Data lines
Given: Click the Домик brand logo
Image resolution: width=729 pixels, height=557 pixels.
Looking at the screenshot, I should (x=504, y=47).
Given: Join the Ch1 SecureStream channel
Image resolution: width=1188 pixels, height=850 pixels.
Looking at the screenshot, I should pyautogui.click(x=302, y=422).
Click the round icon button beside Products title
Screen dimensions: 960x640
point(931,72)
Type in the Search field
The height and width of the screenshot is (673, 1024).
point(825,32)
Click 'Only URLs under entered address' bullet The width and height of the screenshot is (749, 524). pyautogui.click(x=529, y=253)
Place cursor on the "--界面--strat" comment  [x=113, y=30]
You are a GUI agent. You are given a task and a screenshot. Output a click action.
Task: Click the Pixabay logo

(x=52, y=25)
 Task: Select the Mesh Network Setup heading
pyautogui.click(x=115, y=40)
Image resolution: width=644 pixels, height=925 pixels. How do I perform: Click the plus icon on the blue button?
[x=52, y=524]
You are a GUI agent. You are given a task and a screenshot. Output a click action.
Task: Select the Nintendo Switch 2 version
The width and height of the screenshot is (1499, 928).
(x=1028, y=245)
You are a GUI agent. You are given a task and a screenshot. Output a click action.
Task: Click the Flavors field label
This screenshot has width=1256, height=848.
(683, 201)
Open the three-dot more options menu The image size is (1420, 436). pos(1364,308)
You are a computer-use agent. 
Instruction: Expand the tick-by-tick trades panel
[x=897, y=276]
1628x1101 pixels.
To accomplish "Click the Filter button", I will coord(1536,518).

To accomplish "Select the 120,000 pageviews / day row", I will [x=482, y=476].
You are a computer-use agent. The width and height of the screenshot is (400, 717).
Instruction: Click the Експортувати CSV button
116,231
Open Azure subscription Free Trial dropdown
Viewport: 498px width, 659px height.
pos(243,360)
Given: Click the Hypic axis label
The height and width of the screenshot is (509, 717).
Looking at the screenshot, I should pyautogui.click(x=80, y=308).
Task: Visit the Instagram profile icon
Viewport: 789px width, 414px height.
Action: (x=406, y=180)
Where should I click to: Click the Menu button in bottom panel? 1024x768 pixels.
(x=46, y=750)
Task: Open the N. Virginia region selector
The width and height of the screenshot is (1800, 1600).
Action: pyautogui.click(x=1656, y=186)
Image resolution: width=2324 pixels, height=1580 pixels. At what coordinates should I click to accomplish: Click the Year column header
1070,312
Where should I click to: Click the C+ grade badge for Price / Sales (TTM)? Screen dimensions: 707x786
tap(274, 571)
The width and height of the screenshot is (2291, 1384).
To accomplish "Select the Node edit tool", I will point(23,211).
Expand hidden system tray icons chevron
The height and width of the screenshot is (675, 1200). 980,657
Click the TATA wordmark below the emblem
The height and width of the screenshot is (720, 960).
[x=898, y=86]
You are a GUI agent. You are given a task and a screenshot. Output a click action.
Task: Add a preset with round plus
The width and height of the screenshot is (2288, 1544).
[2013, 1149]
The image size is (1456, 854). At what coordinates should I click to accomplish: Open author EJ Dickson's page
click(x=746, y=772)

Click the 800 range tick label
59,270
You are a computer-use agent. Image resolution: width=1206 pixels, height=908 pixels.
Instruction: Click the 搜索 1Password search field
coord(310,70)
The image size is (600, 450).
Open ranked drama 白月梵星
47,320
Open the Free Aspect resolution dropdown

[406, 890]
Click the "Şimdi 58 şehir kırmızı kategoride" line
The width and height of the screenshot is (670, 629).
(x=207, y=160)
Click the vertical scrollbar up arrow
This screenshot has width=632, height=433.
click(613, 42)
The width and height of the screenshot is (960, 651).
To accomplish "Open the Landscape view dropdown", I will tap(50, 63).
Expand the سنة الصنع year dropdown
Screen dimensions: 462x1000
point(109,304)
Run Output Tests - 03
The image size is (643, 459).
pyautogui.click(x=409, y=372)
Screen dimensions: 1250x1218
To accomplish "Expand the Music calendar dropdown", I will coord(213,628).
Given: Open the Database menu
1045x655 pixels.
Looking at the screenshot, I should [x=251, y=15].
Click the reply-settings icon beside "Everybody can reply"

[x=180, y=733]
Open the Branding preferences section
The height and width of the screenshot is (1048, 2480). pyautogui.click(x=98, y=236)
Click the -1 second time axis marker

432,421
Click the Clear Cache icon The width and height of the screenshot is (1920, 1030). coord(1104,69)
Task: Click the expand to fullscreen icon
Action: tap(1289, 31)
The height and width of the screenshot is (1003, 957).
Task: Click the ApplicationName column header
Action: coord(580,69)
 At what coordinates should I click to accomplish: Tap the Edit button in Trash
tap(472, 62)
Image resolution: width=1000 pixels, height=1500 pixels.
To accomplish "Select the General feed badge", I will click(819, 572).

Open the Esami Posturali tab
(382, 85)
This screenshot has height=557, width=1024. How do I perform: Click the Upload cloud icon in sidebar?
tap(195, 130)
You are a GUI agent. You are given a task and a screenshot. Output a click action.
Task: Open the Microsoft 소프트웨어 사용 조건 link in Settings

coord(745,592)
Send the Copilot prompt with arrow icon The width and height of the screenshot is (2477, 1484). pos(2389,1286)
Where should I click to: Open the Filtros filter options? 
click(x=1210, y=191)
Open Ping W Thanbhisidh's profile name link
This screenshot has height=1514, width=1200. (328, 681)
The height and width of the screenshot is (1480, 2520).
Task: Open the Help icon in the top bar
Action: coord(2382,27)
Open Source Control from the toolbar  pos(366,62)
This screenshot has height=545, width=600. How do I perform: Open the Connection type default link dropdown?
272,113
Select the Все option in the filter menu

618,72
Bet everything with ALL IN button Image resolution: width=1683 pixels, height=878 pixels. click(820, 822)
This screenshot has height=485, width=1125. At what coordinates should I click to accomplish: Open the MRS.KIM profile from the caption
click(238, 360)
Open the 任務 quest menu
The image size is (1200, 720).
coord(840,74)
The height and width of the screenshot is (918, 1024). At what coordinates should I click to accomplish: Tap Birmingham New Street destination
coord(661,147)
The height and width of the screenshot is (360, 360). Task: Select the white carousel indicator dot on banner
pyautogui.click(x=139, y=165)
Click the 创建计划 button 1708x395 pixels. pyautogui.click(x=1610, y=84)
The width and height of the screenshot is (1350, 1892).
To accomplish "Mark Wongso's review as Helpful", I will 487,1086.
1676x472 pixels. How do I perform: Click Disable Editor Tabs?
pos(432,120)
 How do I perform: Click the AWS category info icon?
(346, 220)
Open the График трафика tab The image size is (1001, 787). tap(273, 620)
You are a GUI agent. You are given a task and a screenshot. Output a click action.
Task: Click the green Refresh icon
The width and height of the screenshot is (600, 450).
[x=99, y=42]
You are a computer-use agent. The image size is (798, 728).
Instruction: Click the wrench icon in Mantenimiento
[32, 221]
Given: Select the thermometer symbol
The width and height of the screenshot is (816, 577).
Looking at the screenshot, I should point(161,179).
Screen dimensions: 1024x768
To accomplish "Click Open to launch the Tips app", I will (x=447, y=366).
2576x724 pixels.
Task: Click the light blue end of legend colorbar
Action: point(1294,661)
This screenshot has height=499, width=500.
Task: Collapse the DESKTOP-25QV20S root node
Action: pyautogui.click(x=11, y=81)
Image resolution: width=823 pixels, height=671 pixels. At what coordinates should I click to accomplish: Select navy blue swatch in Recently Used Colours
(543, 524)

Your task
Which lines in the rows above contain the string "coordinates"? Gather every one of them, treating a difference in uppercase or lowercase as no match.

Written response
Image resolution: width=2324 pixels, height=1580 pixels. At what coordinates should I click to accomplish: Click the Year column header
The image size is (1456, 854). At what coordinates should I click to accomplish: Open author EJ Dickson's page
 At what coordinates should I click to accomplish: Tap the Edit button in Trash
This screenshot has height=485, width=1125. At what coordinates should I click to accomplish: Open the MRS.KIM profile from the caption
The height and width of the screenshot is (918, 1024). At what coordinates should I click to accomplish: Tap Birmingham New Street destination
Image resolution: width=823 pixels, height=671 pixels. At what coordinates should I click to accomplish: Select navy blue swatch in Recently Used Colours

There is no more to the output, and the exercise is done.